§ **Direction**: Resume the forum thread comparing KZ and Xiaomi Piston in-ear earphones, writing on from its final post.

+++ Excerpted text +++

Got the budget get the KZ Psychic ZN1(Copernicus)


----------



## $hadow (Aug 13, 2015)

+1 to KZ Psychic ZN1


----------



## Techguy (Aug 13, 2015)

The Incinerator said:


> Piston 3 has a great sound with super isolation .
> To each his own as the ear canal differ.
> 
> ED 9 is what I hate and ATE is what I love. But if you ask me Ill save and order the KZ Psychic ZN1(Copernicus).
> ...



Too expensive

- - - Updated - - -



$hadow said:


> +1 to KZ Psychic ZN1



Too expensive


----------



## High-Fidelity (Aug 13, 2015)

Very hard to believe that people here are saying pistons 3 has better build quality then Knowledge Zenith, Knowledge Zenith has metal housings and piston 3 has plastic housing.

I am using EDSE, ED8m and ED9 and all these 3 are working like a charm. I also tried the Pistons 2 and did not like it at all. I have not tried the pistons 3 though so cannot say, people at head-fi are saying that ED9 is better than most of the IEMs costing twice and thrice of its cost.


----------



## maxxxgupta007 (Aug 14, 2015)

faraazbh said:


> In the past i've used Sennheiser CX 180 , JBL TEMPO J01A etc. Currently using Cowon em1


Could u share ur experience with all these earphones u used..i am thinking of buying cx180 or em1 or Sony ex110lp so could u share ur review or experience regarding them and how is ed9 compare to  them


----------



## $hadow (Aug 14, 2015)

Looks like I got to check out ED9


----------



## SaiyanGoku (Aug 14, 2015)

High-Fidelity said:


> Very hard to believe that people here are saying pistons 3 has better build quality then Knowledge Zenith, Knowledge Zenith has metal housings and piston 3 has plastic housing.
> 
> I am using EDSE, ED8m and ED9 and all these 3 are working like a charm. I also tried the Pistons 2 and did not like it at all. I have not tried the pistons 3 though so cannot say, people at head-fi are saying that ED9 is better than most of the IEMs costing twice and thrice of its cost.



The housing only isn't the only factor determining the build quality. The cable also counts.


----------



## Nerevarine (Aug 14, 2015)

+1, ES18 cables were a nightmare, started getting damaged in only 1 year of usage ..

Also, Mi In-Ear Headphones - Mi India

Is this the Xiaomi Pistons 3, all it says on the page is Xiaomi earphones and nothing else.. right now it's out of stock, once it's available i plan on buying


----------



## The Incinerator (Aug 14, 2015)

ED9 cables are as cheap as it can get, even the metal housing finish ain't great. The blue and red rings on the IEMs fade in no time. And I hate bright and forward sound signature which is exactly what the ED9 has. I love a sound signature which ain't too bright and fatiguing and has richness warmth and a TAD laidback , this makes the soundstage more palpable. Piston 3 has signature very close to that. Piston 3 ain't the greatest but  to me they are better over the ED9. Sound is subjective and to each his own. The only Knowledge I liked was the ATE. Really worth every penny.

+++ Data listing +++

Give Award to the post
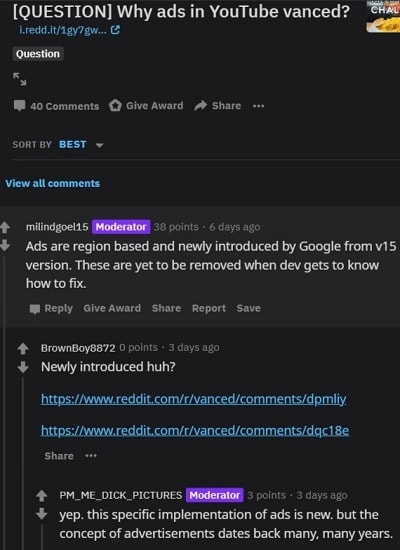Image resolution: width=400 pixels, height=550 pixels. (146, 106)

+++
+++ Data listing +++

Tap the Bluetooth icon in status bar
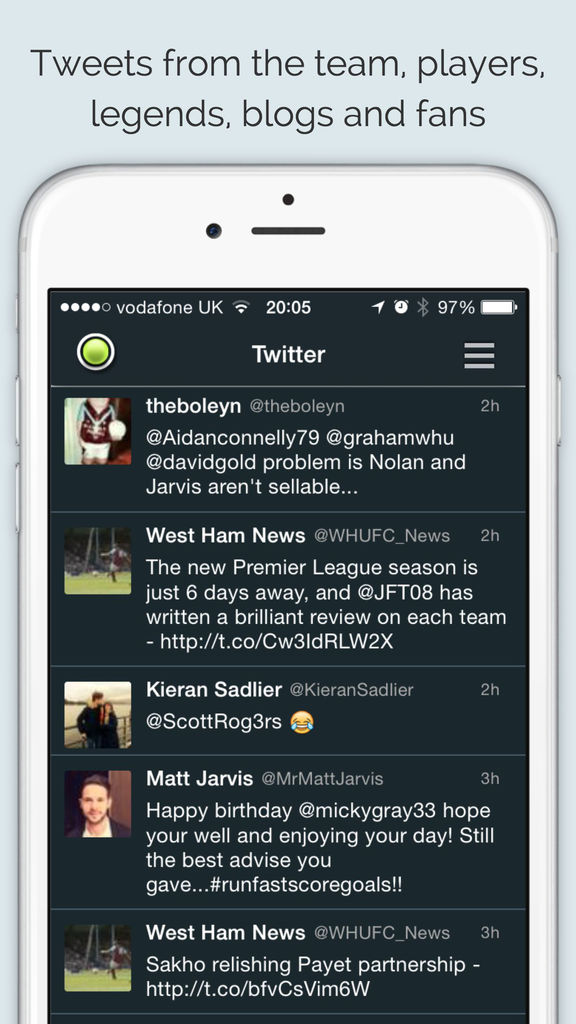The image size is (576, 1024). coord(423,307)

+++

§ **The reply**:
----------



## powerhoney (Aug 15, 2015)

The Incinerator said:


> ED9 cables are as cheap as it can get, even the metal housing finish ain't great. The blue and red rings on the IEMs fade in no time. And I hate bright and forward sound signature which is exactly what the ED9 has. I love a sound signature which ain't too bright and fatiguing and has richness warmth and a TAD laidback , this makes the soundstage more palpable. Piston 3 has signature very close to that. Piston 3 ain't the greatest but  to me they are better over the ED9. Sound is subjective and to each his own. The only Knowledge I liked was the ATE. Really worth every penny.


I'll beg to differ with you on that... 
I think the ED9 has a great build quality compared to the pistons (am comparing with the piston 2)... Most of the piston 2s that I have seen have got damaged even after all that Kevlar mumbo jumbo and what not... Typical Xiaomi!!! Same thing happens with their mobiles and tablets... 
No idea about the piston 3 though... 

Also, don't know whether the KZ ED9 will survive rough handling but in the two weeks that I have been using it, it's impressed me with its build quality... 
I am not that rough a user so if you are the type who perform experiments with your IEMs, none will survive... Unless you get some real expensive $h!t...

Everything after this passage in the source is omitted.